Rather than going into teaching, Struck decided on a career as an archivist. He attended the Institute for Archival Science and Historical Studies at the Prussian Privy State Archives in Dahlem, Berlin from April of 1936 until September of 1937. Subsequently, he worked as a research assistant. Starting in 1938, he worked as an assessor at the State Archives in Zerbst. After military service and being wounded in World War II, he continued his employment in Zerbst until the end of 1945. From January 1948 until his retirement in 1976 he was employed by the Hessian State Archives in Wiesbaden, where he first worked as a researcher until 1951, then as an archivist and senior archivist until 1970, and finally as the director of the archives until 1976. He led the institution from 1971 until his retirement.

Between 1972 and 1978 he was managing editor for the Nassau Annals. Struck was a member of the Mecklenburg Historical Society (1932-1945), the Nassau Historical Research and Antiquities Association, as well as the Nassau Historical Commission, where he served as its first chairman from 1975 until 1990. He was a board member of the Nassau Historical Research and Antiquities Association, and for many years served as treasurer.

Beyond his actual archival work, Struck was in many respects occupied with the subject of German history. His main areas of research included the history of the monasteries and stifts of the Lahn region, the German Peasants' War, and a comprehensive depiction of the Duchy of Nassau in the years 1806-1866. He came to the conclusion that, in the fifty-year period between 1816 and 1866, approximately 34,000 people emigrated from the Duchy of Nassau. For the project, Germania Sacra, he managed the volumes covering the stifts in Diez, Dietkirchen, Idstein, and Weilburg.

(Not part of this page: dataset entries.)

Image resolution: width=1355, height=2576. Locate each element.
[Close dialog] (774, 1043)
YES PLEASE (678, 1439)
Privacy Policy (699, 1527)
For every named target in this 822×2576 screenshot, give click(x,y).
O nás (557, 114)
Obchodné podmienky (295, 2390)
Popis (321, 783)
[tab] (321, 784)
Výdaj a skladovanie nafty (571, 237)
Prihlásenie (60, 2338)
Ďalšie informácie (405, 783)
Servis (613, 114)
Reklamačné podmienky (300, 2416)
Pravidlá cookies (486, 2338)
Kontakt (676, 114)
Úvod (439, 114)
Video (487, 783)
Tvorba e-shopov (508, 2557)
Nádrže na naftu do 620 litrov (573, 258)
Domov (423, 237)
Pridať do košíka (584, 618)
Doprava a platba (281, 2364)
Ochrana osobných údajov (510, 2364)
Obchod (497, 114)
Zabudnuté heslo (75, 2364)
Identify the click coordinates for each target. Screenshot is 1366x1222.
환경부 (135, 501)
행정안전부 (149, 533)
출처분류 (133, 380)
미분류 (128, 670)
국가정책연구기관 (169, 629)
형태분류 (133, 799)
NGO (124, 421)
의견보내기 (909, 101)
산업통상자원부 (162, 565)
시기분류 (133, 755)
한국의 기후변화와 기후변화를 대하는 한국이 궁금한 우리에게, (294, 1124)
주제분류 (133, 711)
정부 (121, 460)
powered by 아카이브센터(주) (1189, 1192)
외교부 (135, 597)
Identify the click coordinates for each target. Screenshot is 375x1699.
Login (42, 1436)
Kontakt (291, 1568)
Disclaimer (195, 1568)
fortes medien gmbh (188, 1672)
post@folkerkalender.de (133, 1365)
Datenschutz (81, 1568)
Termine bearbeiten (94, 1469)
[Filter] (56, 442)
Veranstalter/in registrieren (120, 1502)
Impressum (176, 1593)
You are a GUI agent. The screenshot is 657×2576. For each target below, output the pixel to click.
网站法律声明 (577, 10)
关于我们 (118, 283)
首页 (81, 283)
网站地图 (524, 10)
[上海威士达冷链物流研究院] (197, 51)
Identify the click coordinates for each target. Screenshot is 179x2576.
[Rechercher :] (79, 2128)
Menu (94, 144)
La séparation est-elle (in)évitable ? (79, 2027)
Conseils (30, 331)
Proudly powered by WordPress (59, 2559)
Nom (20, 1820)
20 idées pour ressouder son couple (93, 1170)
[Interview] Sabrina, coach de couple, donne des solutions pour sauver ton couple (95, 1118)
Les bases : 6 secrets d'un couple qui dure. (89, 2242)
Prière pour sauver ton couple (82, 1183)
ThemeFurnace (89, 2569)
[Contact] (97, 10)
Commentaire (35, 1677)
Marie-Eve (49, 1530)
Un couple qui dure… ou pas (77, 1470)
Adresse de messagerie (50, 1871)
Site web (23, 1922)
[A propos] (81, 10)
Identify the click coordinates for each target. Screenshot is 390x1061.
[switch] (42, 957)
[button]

For his accomplishments in the field of historical science, Struck was awarded an honorary professorship by the University of Frankfurt in 1975, as well as the Order of Merit of the Federal Republic of Germany in 1979. In commemoration of his 80th birthday, the 1991 volume of the Nassau Annals was dedicated to him.

== Selected works ==

- Wiesbaden im Biedermeier. (1818–1866) (= Geschichte der Stadt Wiesbaden. Vol. 5 = Wiesbaden als nassauische Landeshauptstadt. No. 2). Steiner, Wiesbaden 1981, ISBN 3-515-03405-6.
- Wiesbaden in der Goethezeit. (1803–1818) (= Geschichte der Stadt Wiesbaden. Vol. 4 = Wiesbaden als nassauische Landeshauptstadt. No. 1). Steiner, Wiesbaden 1979, ISBN 3-515-03220-7.
- Johannisberg im Rheingau. Eine Kloster-, Dorf-, Schloss- und Weinchronik. Kramer, Frankfurt am Main 1977, ISBN 3-7829-0191-6.
- Der Bauernkrieg am Mittelrhein und in Hessen. Darstellung und Quellen (= Veröffentlichungen der Historischen Kommission für Nassau. Vol. 21, ). Self-published by the Nassau Historical Commission, Wiesbaden 1975.
- Die Auswanderung aus dem Herzogtum Nassau. (1806–1866). Ein Kapitel der modernen politischen und sozialen Entwicklung (= Geschichtliche Landeskunde. Vol. 4, ). Steiner, Wiesbaden 1966.
- Geschichte von Hattersheim. Gemeindeverwaltung Hattersheim, Hattersheim 1964.
- Die Geschichte der mittelalterlichen Selbstverwaltung in den mecklenburgischen Landstädten (= Mecklenburgische Jahrbücher. Vol. 101, 1937, Beiheft, ). Klinz, Rostock 1938, (Rostock, University, Dissertation), online (in German).